E-disclosure: Breaching the Language Barrier

August 25, 2008

English may have become the dominant language of international business, but it is far from the only one. There are more than 2,200 written languages in use around the world today – the European Union alone has 23 official languages – and as globalisation brings business cultures closer together, the problems inherent in our modern-day Towers of Babel become more apparent.  One specific area where linguistic differences can create an acute problem is when reviewing electronic documents as part of a search process in the event of litigation or a regulatory investigation.

Lawyers dealing with cases involving multi-national organisations may find themselves reviewing anything from 50,000 to a million documents. The complexity of this review process increases dramatically when faced with documents in more than one language. In these situations, which are becoming increasingly common, dealing with multi language files can have a serious impact on review time. As a result, an increasingly common stage of the review process is to begin by running an automated search to establish the language in which documents are authored.

Language searches use software that quickly scans and identifies the language of unstructured text within individual documents based on linguistic analysis of its word stems. By identifying the language in which a document is written at the outset, an appropriate review strategy can be deployed to route these documents to the correct location with the required expertise. The alternative is for reviewers to remove each foreign language document they come across from the main body of documents, collecting them together and then re-sorting them by language for review by native speakers.  Depending on the size of the overall document population, this can be a time consuming strategy for the review team.

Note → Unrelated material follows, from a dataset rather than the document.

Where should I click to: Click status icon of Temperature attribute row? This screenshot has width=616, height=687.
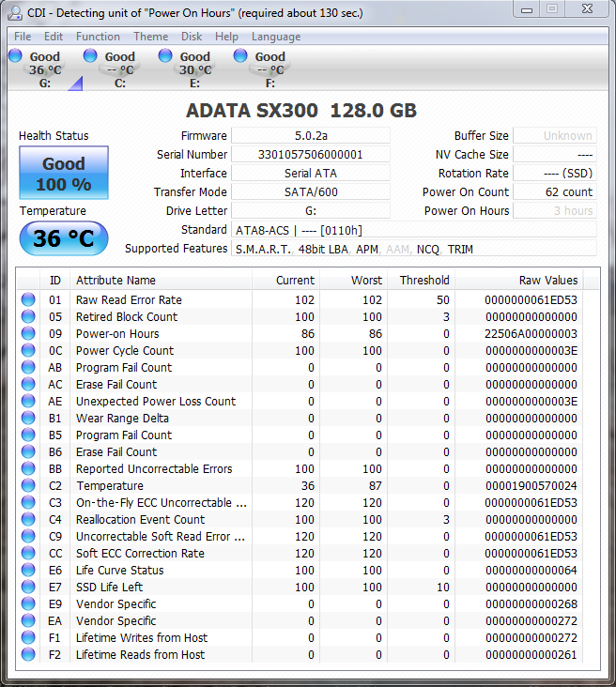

Here, there and everywhere…

The problem can be compounded in multi-national cases by the diverse distribution of documents in a particular language. Just because a server is located in a particular country, it does not automatically follow that all the documents contained on it will be written in that country’s mother tongue.

Given the inter-connectivity of multi-national companies’ IT systems, the repository of an organisation’s documents can be, in theory, anywhere in the world. Documents held in one country can often originate from many different places and are written in a variety of languages. When this occurs in the course of a search process, large amounts of time can be lost during a review when the dataset contains documents in unexpected languages. Running a language search at an early stage can quickly flag up this issue before valuable time is wasted by reviewers ploughing through documents they cannot understand.

Another common challenge is that documents (typically e-mails) can be written in more than one language when businesses operate in more than one region. It is not uncommon for e-mail correspondents to change language midway through a chain of message or even to reply in alternate languages. The consequence is that documents may be 30% in English, 20% in French, with the remaining 50% written in Japanese.

In these instances, language search technology can identify the predominant language in a document by scanning different parts of the text, and classify it accordingly, allowing an appropriate language or regional expert to come on board in the early stages of review.

While the savings from running a language search may be marginal for smaller projects, when there are thousands of documents involved, the benefits can be substantial. Being able to identify and extract documents in the same language can save significant amounts of review time and produce substantial cost savings. Last year, Epiq Systems processed a large investigation for a major international law firm. The data was harvested from a variety of servers across Asia and Europe. It was estimated that the ability to identify the predominant language at the point of extraction saved in excess of 100 hours of legal review time.

A question of character

Language searching is a relatively new tool in the armoury of the international litigator. The ability to undertake comprehensive language searches has been enabled by the support of the Unicode set of characters, which provides a uniform way for software to encode and understand data irrespective of the language in which it is written. This is important because, in addition to a proliferation of languages, there is also a proliferation of character sets, such as Arabic, Chinese, Japanese, Cyrillic and Devanagari (used for Hindi, amongst others).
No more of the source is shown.